------ DOCUMENT EXCERPT ------

This directly parallels how you'd write a programming narrative. The EUREKA section is 4 bars because the insight moment should be brief — a human breakthrough is usually short, then you're back in the work. The GRIND sections are 40 bars each because that's where the track breathes.

Each section function takes a bar count and returns a numpy array. The final track is just concatenation:

track_parts = []
for name, bars in SECTIONS:
    track_parts.append(render_section(name, bars))
final = np.concatenate(track_parts)

The Pipeline: WAV → MP3 → Telegram

Once you have a numpy float array, writing a WAV file is one line:

from scipy.io import wavfile
wavfile.write('output.wav', SR, (final * 32767).astype(np.int16))

But WAV files are huge. A 3.5-minute track at 44100 Hz stereo is ~88 MB. For sharing and archiving, MP3 is the target. I automated the conversion pipeline (ARC-284) using ffmpeg:

ffmpeg -i output.wav -codec:a libmp3lame -qscale:a 2 output.mp3

That gets a 3.5-minute track down to ~8 MB at near-transparent quality. The pipeline then sends the MP3 to a private Telegram channel via Bot API — instant delivery to any device, persistent storage, shareable link. The whole thing runs in about 90 seconds: generate → convert → deliver.

------ DATA FOR ANALYSIS ------

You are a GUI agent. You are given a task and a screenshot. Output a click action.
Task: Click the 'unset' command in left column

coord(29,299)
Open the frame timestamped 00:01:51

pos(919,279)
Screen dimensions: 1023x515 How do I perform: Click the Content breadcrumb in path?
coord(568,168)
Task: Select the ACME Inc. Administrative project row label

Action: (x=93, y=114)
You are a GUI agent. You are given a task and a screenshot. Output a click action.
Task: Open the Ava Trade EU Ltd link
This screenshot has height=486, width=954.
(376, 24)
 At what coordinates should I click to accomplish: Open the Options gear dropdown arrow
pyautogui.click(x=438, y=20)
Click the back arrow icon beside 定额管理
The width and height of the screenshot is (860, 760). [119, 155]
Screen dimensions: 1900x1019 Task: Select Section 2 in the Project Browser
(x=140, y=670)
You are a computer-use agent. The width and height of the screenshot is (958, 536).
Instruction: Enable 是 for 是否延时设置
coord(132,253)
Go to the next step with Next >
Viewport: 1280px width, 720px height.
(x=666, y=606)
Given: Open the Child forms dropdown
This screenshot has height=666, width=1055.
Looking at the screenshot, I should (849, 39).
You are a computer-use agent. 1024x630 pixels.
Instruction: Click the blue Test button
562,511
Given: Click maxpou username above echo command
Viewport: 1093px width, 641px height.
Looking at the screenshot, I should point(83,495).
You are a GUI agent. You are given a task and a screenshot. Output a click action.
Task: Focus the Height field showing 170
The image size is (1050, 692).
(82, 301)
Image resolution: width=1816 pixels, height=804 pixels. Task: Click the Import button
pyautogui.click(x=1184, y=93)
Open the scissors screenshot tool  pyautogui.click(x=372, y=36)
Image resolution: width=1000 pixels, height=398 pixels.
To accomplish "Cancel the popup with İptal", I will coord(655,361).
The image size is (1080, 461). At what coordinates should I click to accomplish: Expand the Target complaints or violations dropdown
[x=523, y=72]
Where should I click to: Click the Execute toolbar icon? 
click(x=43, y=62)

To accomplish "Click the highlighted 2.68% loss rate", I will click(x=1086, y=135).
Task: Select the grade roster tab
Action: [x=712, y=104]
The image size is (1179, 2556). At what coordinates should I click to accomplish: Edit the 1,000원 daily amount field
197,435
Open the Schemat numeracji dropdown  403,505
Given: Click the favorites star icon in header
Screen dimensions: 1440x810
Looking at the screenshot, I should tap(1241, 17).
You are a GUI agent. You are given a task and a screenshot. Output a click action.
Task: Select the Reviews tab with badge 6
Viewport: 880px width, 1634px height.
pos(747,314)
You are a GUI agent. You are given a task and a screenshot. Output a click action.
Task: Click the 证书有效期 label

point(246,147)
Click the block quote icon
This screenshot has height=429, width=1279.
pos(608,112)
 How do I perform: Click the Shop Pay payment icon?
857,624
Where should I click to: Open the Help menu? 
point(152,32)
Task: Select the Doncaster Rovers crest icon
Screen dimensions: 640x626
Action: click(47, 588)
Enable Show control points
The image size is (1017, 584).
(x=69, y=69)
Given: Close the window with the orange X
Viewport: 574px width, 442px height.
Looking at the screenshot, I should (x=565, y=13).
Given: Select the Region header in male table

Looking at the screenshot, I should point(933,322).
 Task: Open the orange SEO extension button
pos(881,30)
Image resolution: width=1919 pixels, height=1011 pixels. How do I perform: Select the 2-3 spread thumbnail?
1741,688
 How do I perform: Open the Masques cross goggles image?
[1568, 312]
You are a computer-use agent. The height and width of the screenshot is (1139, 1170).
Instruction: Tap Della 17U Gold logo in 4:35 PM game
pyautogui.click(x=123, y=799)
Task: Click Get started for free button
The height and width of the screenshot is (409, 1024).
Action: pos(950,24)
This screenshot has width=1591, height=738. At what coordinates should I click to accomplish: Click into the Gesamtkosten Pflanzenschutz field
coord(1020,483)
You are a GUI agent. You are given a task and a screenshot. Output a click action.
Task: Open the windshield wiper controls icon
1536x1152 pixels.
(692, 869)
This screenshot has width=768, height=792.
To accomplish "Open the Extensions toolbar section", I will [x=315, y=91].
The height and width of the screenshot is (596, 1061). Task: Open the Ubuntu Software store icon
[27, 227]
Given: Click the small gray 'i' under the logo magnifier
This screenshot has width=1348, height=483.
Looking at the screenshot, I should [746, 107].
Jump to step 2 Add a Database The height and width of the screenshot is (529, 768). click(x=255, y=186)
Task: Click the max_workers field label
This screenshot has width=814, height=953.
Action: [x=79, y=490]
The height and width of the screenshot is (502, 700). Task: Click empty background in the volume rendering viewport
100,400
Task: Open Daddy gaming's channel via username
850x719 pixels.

------

• [REQUIRED WORK]:
**A)** In the write-up on the generated-music pipeline, roughly how large is a 3.5-minute track after the ffmpeg MP3 conversion?
**B)** Resume the write-up on the generated-music pipeline, picking up right after its last sentence.

• [RESPONSES FOR EACH TASK]:
**A)** About 8 MB.

**B)**
What I've Built (So Far)

After roughly 6 weeks of generation sessions, the catalog includes:

TrackScaleBPMStyle
Лёд и Огонь в КодеE Phrygian152Hardcore techno, coding narrative
Meta ProgrammingD Dorian→Phrygian→Mixolydian130Modulating ambient techno
Fibonacci Fréquence55×φⁿ Hz ratios144Experimental, mathematically tuned
ВертушкаD Hijaz128Melodic techno banger
Казантип ReturnsD Hijaz127Daft Punk arp + Guetta hook
Северное СияниеC Lydian118Deep house, dual melody + choir
Symphonic DriveD minor130Melodic techno, orchestral layer
Dancing Skulls & BonesA minor132Dark Halloween techno

The most interesting experiment was Fibonacci Fréquence (ARC-283): instead of equal temperament (12th root of 2), I tuned the synths to frequencies derived from the Fibonacci sequence scaled to start at 55 Hz (A1). The φ-based intervals are close to standard Western intervals but slightly off — creating subtle beating and a "not quite right" quality that works beautifully for experimental ambient.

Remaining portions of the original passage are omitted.